When the dark and carbon-hard pavement curves during the rain,
I become aware of my own breathing each morning before morning.

Elizabeth Short:
Black Dahlia:

When I hear fingers drumming impatiently on window panes,
mist and spray make the street mirror me, a temporary looking glass.

Elizabeth Short:
Black Dahlia:

Elizabeth Short:
Black Dahlia:

If I try to feel the lines inside me, the places where my seams conjoin,
the water knows where to go, it seeks its own, in drains, in vapor.

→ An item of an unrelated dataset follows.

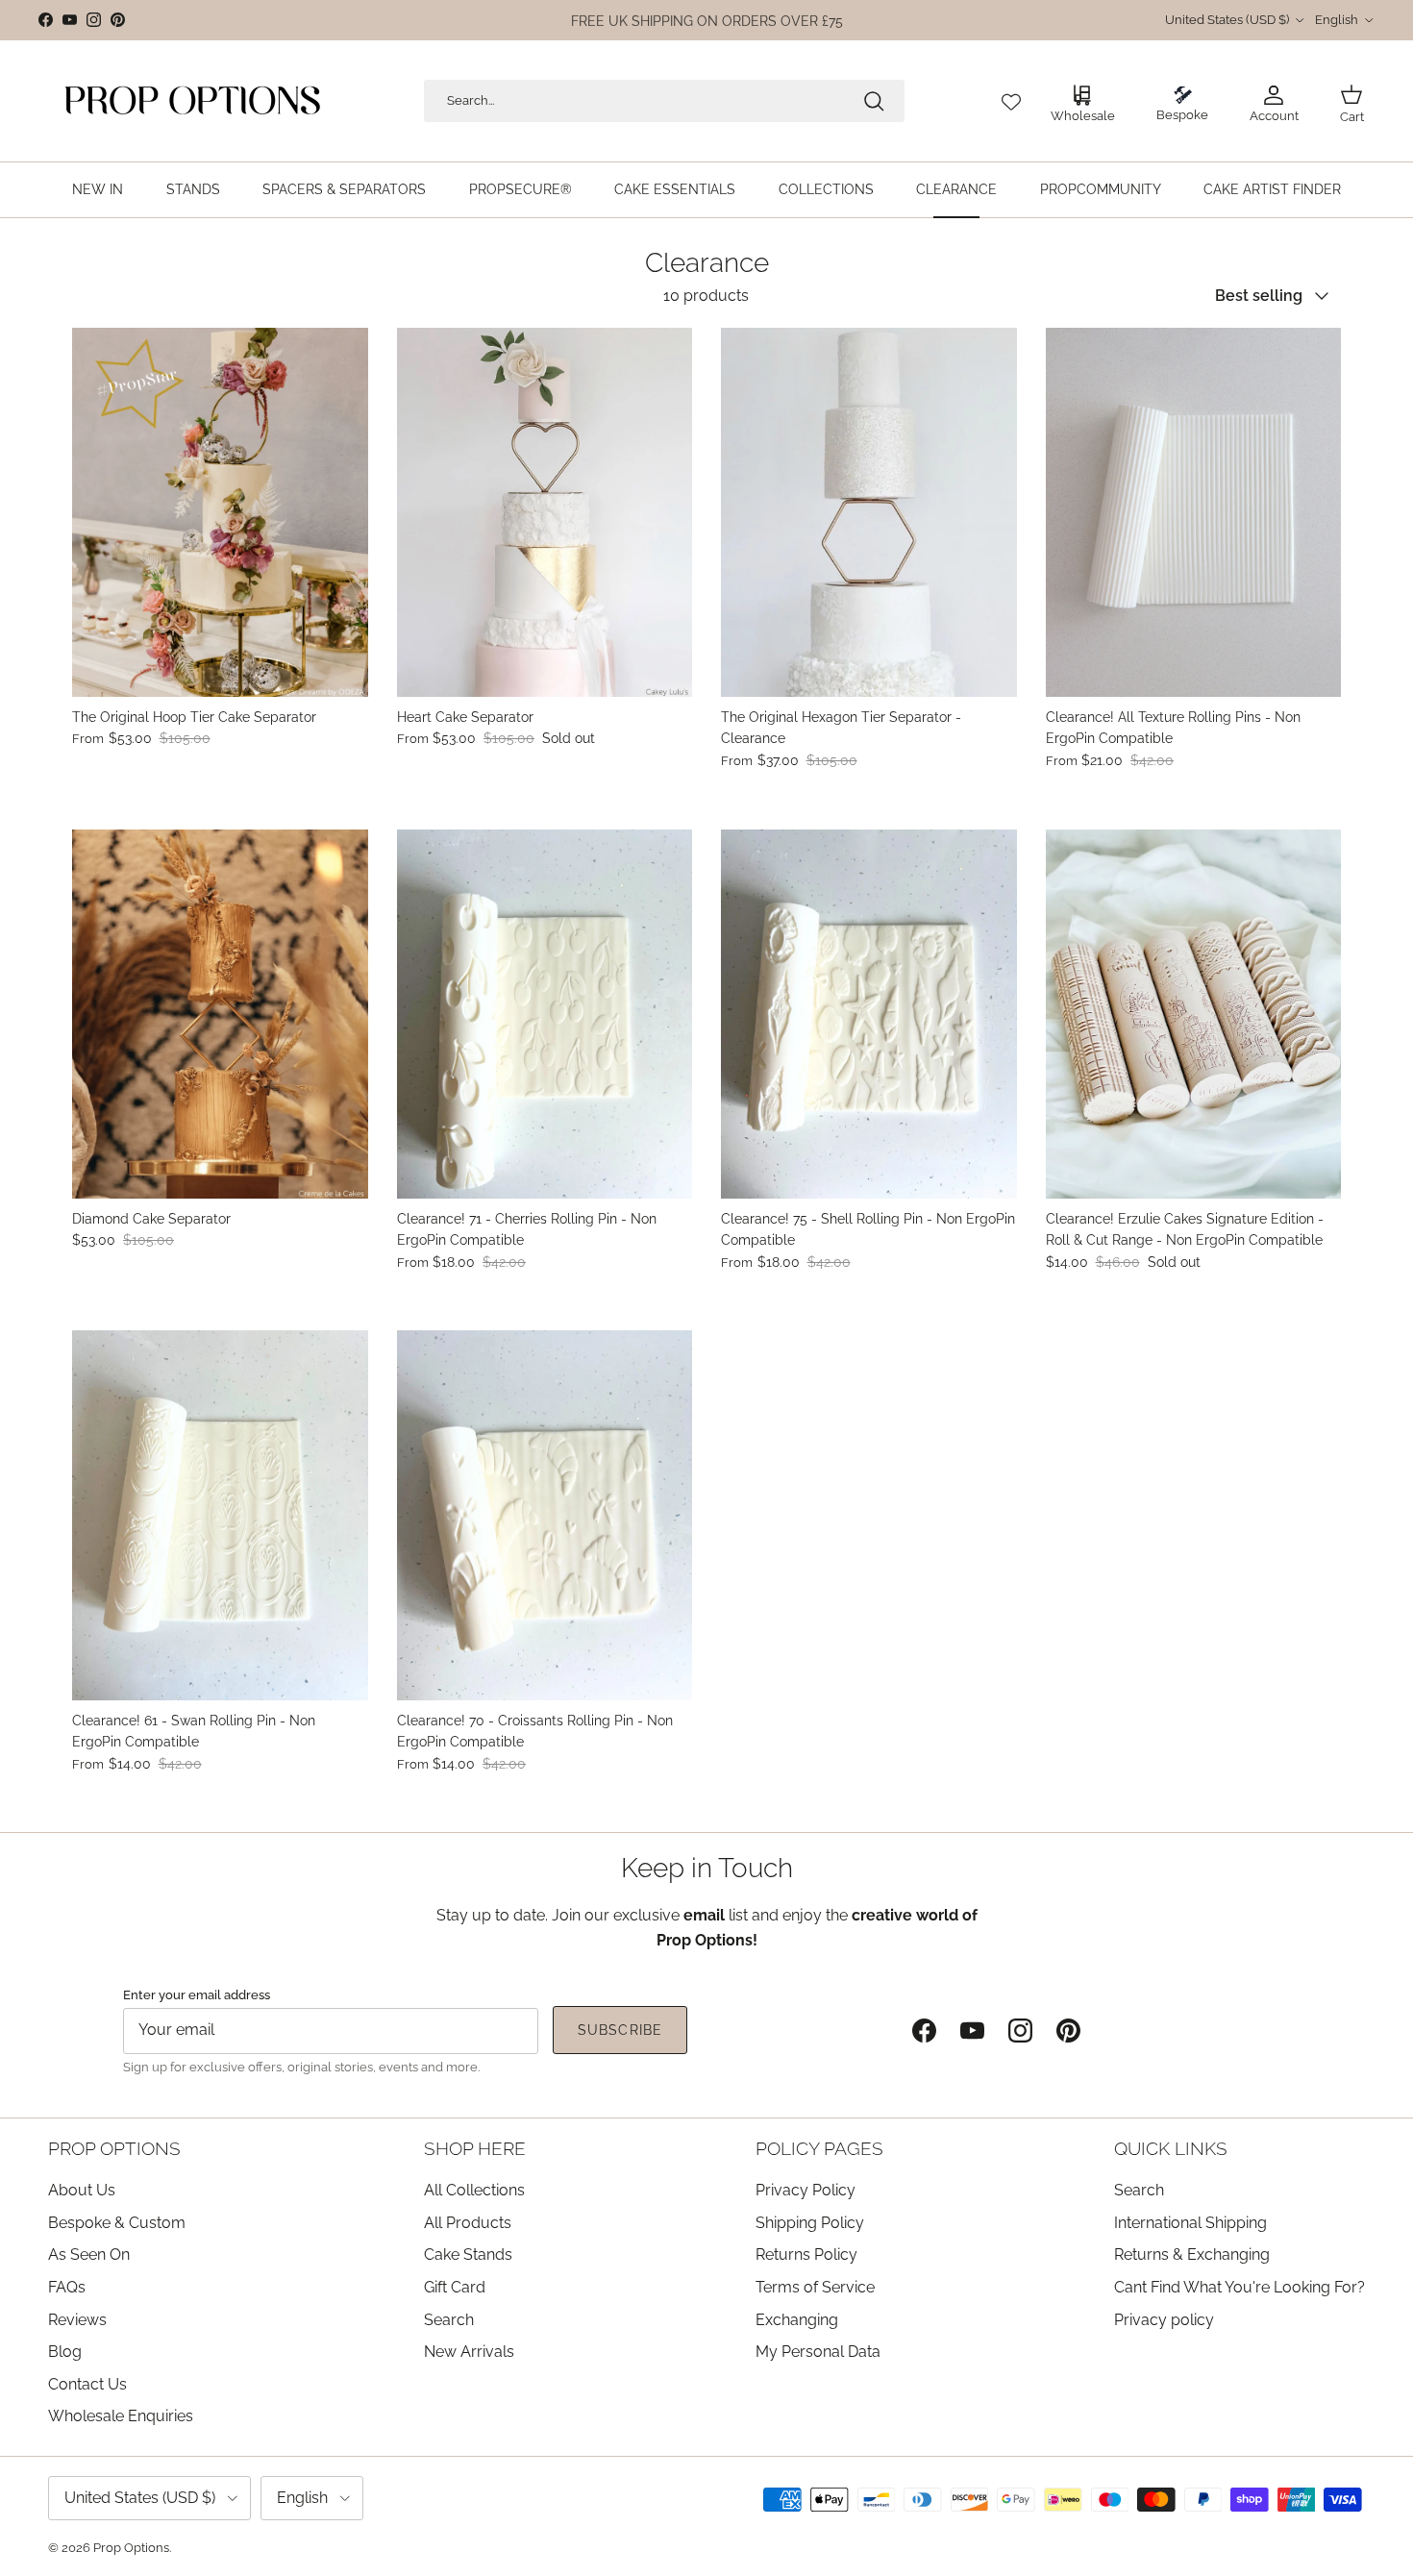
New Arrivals (469, 2351)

If my neighbor had not hanged her socks on the clothesline last night,
this awareness is a distorted form of immorality for us insomniacs.

Elizabeth Short:
Black Dahlia:

When I am upside-down in atmosphere, double-exposed here in air,
I keep on living inside my head, as of yet I cannot escape any lower.

Elizabeth Short:
Black Dahlia:

“Surrealist Games,” by Suzanne Muzard, Elsie Houston, and Jeannette Ducrocq Tanguay appeared in the “Surrealism in 1929" issue of the Belgian journal, Variétès.

From the author:
“In Surrealist Games, I play with a writing game used by Surrealist artists to explore a relationship between Elizabeth Short and her more famous public persona, The Black Dahlia. Some people theorize that Surrealist ideals were at play or even to blame for the so-called Black Dahlia murder, so this poem plays in that strange space.”